Extract provided -
□ □ □ □
Sue

8 April 2020

I stared at the laptop screen, running through a chest x-ray mnemonic in my mind, trying to decide if there was anything worthwhile that I could find on this film, and trying to guess why it had been ordered. I'm supposed to give a lecture one of these days (once gatherings as large as a staff meeting are declared officially safe again) about indications and risks and everything one should know here about ordering and interpreting x-rays. I'll have to also remember to ask our order-writing staff to write a clinical blurb on the order form whenever they order any radiology studies. Finally I scribbled my interpretation on the results form and walked out to find the patient and see what actual complaints had prompted this x-ray.
The nursing students brought the young man into the consultation room.
I greeted the patient and waited for the nursing students to interpret. "Ok, what symptoms does he have?"
They just looked at me and didn't interpret anything.
"He can't talk," they finally explained, amused. "He's drunk."
□ □ □ □
Parts of the exercise -
a - Please list every piece of speech set in quotation marks in the x-ray story.
b - Pick up the x-ray story right after the line "He's drunk." and continue it.
Nothing in the data is needed.

Data shown -
□ □ □ □
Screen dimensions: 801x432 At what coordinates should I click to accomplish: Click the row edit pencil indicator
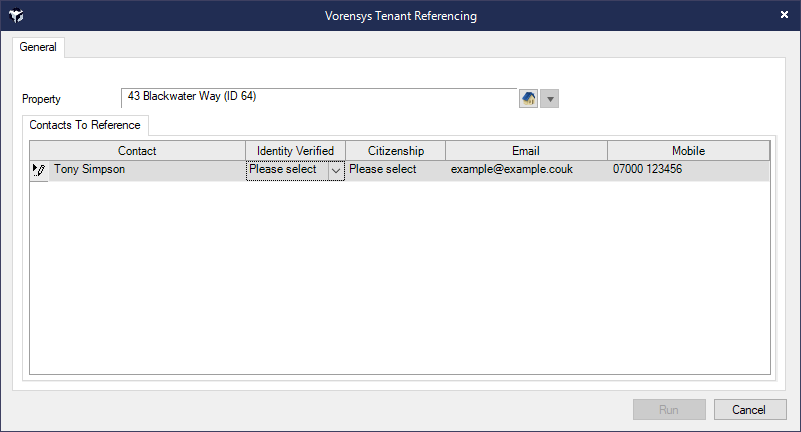[39, 170]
□ □ □ □
Task-by-task answers -
a -
"Ok, what symptoms does he have?"
"He can't talk,"
"He's drunk."

b -
"He's drunk? Really? He doesn't look drunk at all!"
"Nooo, no he's not drunk," they laughed. "He's deaf! He can't hear! His family was here earlier to give the history, but now they've left."
With a few gestures we attempted some basic communication and then found that he could read and write in French! What seemed like an impossible encounter actually turned into a fun conversation, and I was able to order the treatment he needed.

In French, the word for drunk is "soûl." When we talk about someone being on a medication we use the word "sous," which means under. So literally we say someone is "under quinine," or "under metronidazole," etc. The word for deaf is "sourd" (and if the patient is "sous quinine" they may also feel like they're "sourd" thanks to the side effects of quinine).

Soûl, sous, sourd. As different as these words might look in writing, most of the letters that look different among them aren't actually pronounced. Apologies to my French teachers, for whom these subtle pronunciation differences are probably huge and obvious, but to me they all sound like "sue."